> _WHAT NEEDS TO BE DONE_:
In the copy, leave out the pictures and repeat all records exactly.

> _DATA EXTRACT_:
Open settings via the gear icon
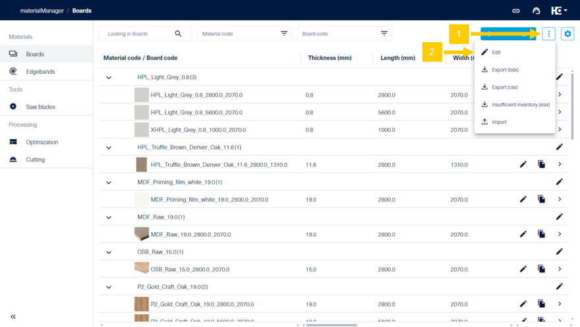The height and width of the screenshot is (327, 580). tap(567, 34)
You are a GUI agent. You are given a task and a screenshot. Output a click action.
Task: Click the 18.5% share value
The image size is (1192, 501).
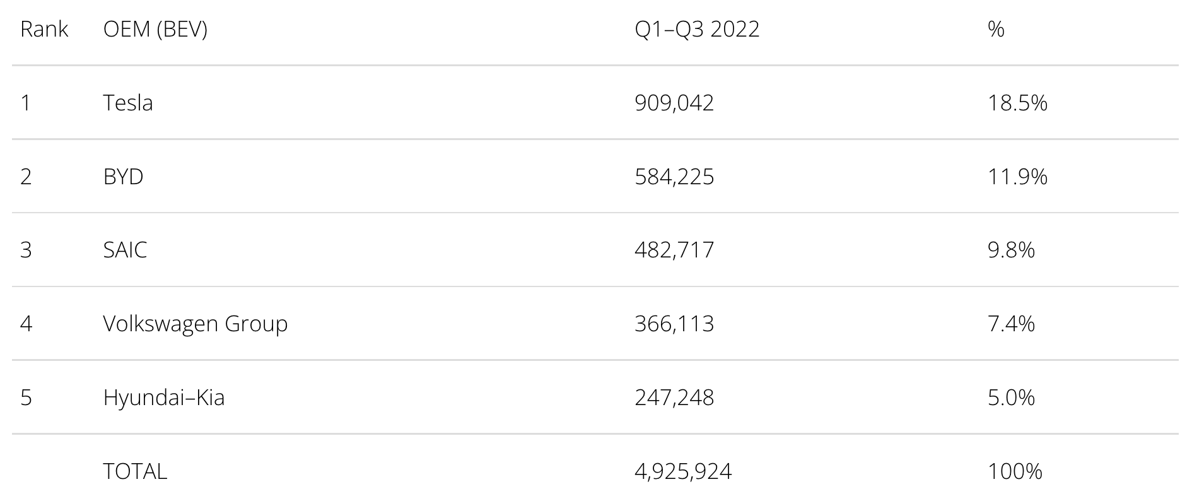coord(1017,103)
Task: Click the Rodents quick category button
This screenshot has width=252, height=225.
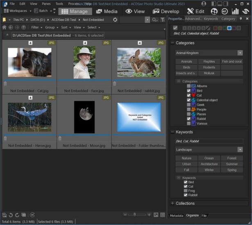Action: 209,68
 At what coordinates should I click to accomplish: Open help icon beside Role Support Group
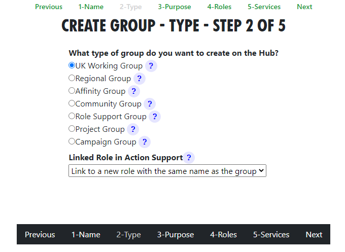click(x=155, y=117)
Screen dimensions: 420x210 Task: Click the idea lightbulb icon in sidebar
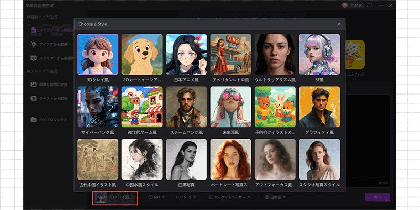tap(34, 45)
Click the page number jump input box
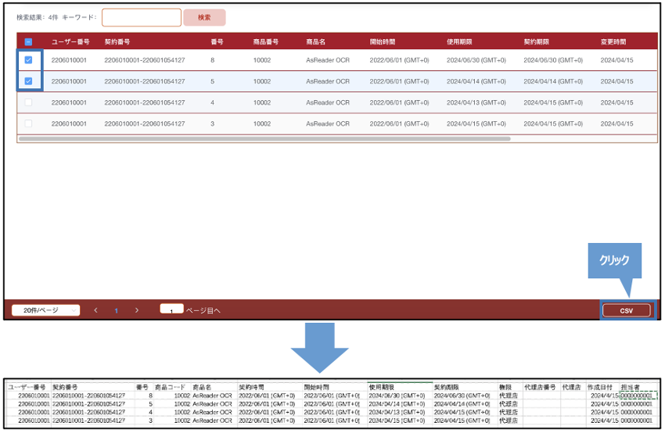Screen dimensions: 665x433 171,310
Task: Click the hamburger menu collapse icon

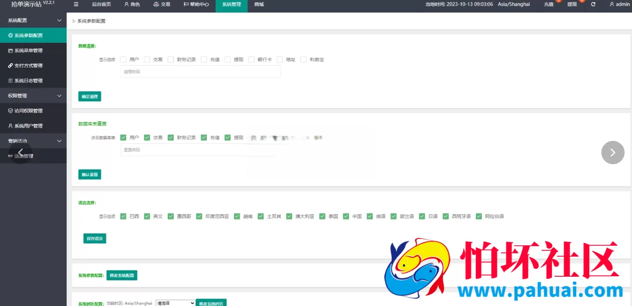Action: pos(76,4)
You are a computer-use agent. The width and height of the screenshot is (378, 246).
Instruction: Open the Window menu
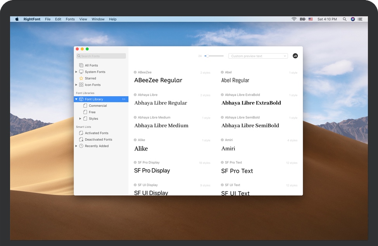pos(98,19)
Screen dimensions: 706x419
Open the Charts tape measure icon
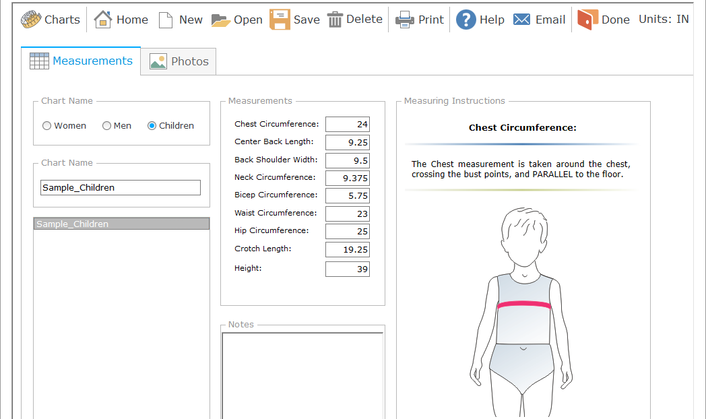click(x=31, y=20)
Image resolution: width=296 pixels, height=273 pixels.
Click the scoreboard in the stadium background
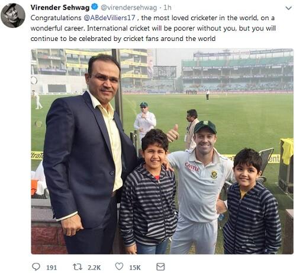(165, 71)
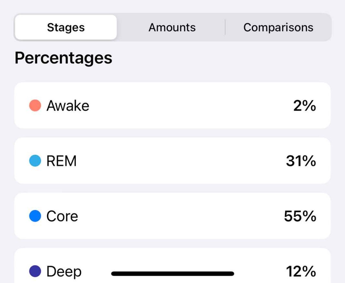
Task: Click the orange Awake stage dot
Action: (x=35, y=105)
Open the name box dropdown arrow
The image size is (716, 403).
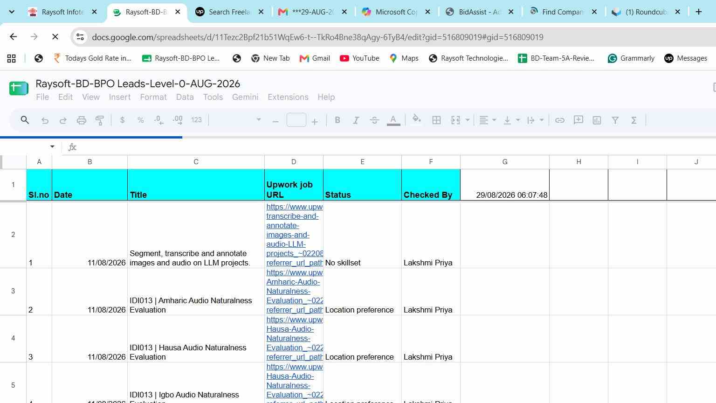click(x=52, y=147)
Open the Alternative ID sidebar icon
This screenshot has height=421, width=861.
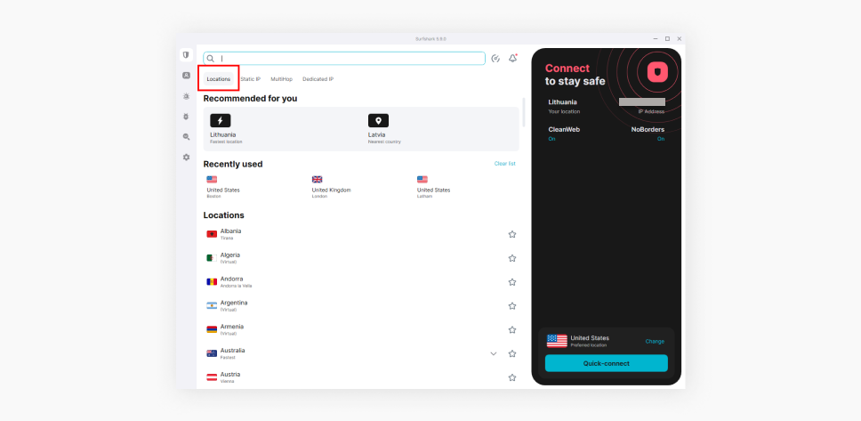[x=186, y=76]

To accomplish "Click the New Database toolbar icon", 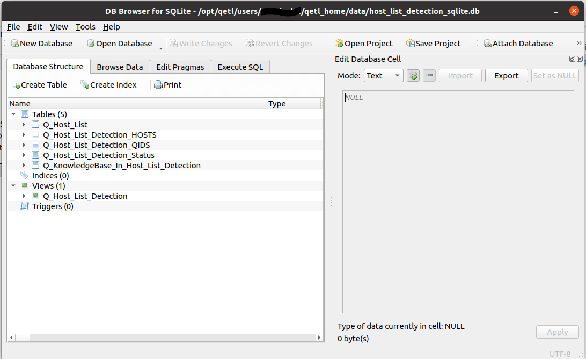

> _EXPECTED ANSWER_:
Open settings via the gear icon
The height and width of the screenshot is (327, 580). tap(567, 34)
You are a GUI agent. You are given a task and a screenshot. Output a click action.
Task: Click the 18.5% share value
The image size is (1192, 501).
coord(1017,103)
Task: Click the Rodents quick category button
This screenshot has width=252, height=225.
Action: 209,68
 At what coordinates should I click to accomplish: Open help icon beside Role Support Group
click(x=155, y=117)
Screen dimensions: 420x210 Task: Click the idea lightbulb icon in sidebar
tap(34, 45)
Click the page number jump input box
Screen dimensions: 665x433 171,310
Task: Click the hamburger menu collapse icon

Action: pos(76,4)
You are a computer-use agent. The width and height of the screenshot is (378, 246).
Instruction: Open the Window menu
pos(98,19)
Screen dimensions: 706x419
Open the Charts tape measure icon
click(x=31, y=20)
Image resolution: width=296 pixels, height=273 pixels.
Click the scoreboard in the stadium background
(165, 71)
Task: Click the orange Awake stage dot
Action: (x=35, y=105)
Open the name box dropdown arrow
The image size is (716, 403).
click(x=52, y=147)
Open the Alternative ID sidebar icon
This screenshot has height=421, width=861.
[x=186, y=76]

To accomplish "Click the New Database toolbar icon", 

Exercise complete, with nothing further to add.